TREŚĆ ZADANIA: Przekształć wiersze wykazu, od tego, który zawiera „The height and”, do tego, który zawiera „[x=156, y=54]”, włącznie, w listę JSON napisów z jednym napisem na każdy wiersz, bez pustych wierszy. Obrazy pomiń w odpowiedzi.

ZAPISANY WYKAZ:
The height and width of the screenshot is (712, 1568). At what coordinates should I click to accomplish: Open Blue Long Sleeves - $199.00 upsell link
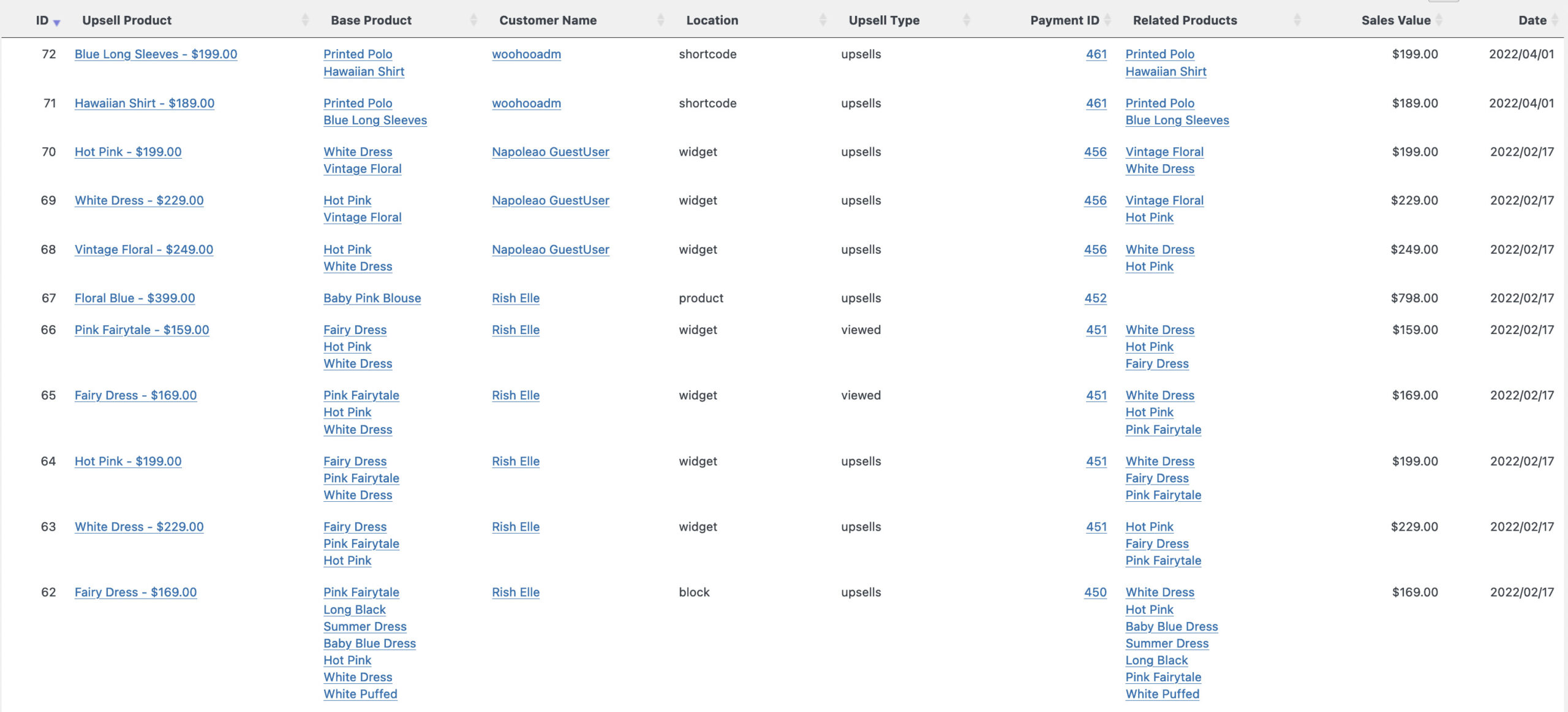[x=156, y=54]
--
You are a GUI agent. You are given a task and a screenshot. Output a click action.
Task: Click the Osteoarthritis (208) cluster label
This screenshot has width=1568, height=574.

WYNIK ZADANIA:
[
  "The height and width of the screenshot is (712, 1568). At what coordinates should I click to accomplish: Open Blue Long Sleeves - $199.00 upsell link",
  "[x=156, y=54]"
]